WORK INSTRUCTIONS
Set down, exactly as written, the lines from the line holding "Expand the selection" to the end of the data, inclusive, skipping any pictures.

BEGIN DATA TO EXAMINE

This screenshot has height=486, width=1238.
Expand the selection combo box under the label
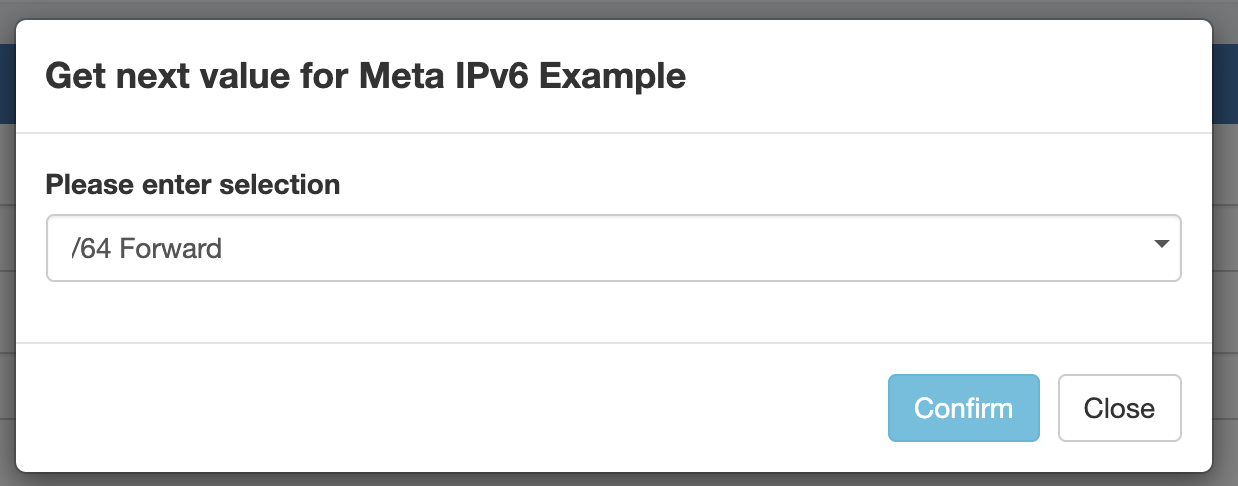pyautogui.click(x=613, y=248)
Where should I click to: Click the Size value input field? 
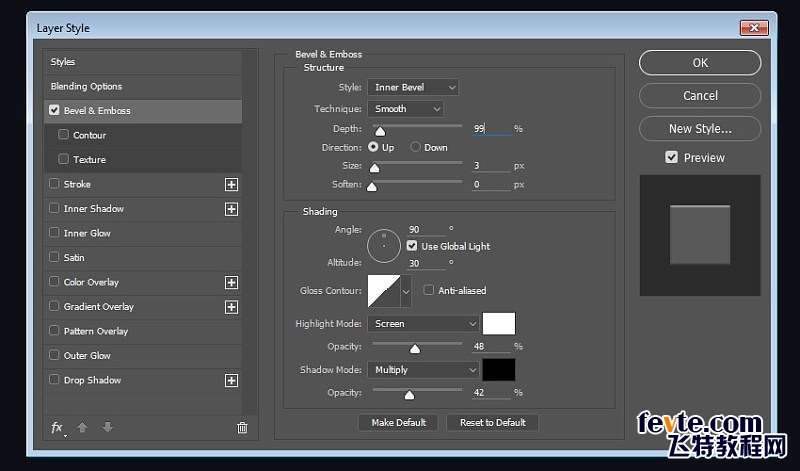(490, 166)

END DATA TO EXAMINE

RESULT FOR THIS EXERCISE
Expand the selection combo box under the label
pyautogui.click(x=613, y=248)
Where should I click to: Click the Size value input field? 
(490, 166)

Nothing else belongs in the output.